**EXERCISE REQUIREMENTS**
Write out every line of the items below as a JSON list of strings, with one string per line and no blank lines. Omit the pictures.

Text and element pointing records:
┌──
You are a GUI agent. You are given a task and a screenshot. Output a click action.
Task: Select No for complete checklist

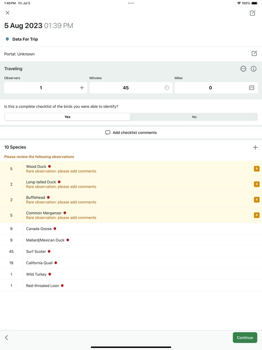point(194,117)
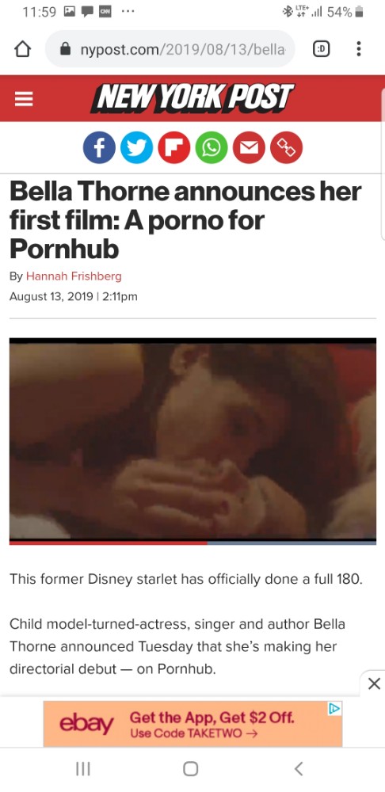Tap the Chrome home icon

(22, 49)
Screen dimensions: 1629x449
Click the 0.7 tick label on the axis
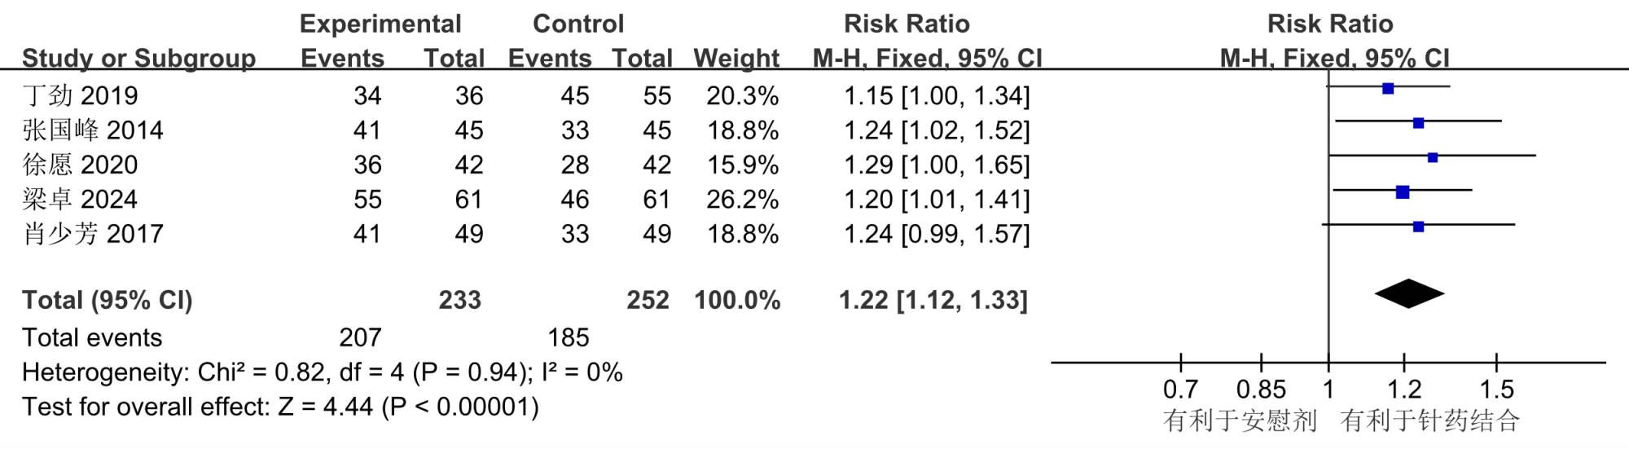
└──
**RESPONSE**
[
  "You are a GUI agent. You are given a task and a screenshot. Output a click action.",
  "Task: Select No for complete checklist",
  "point(194,117)",
  "Tap the Chrome home icon",
  "(22, 49)",
  "Screen dimensions: 1629x449",
  "Click the 0.7 tick label on the axis"
]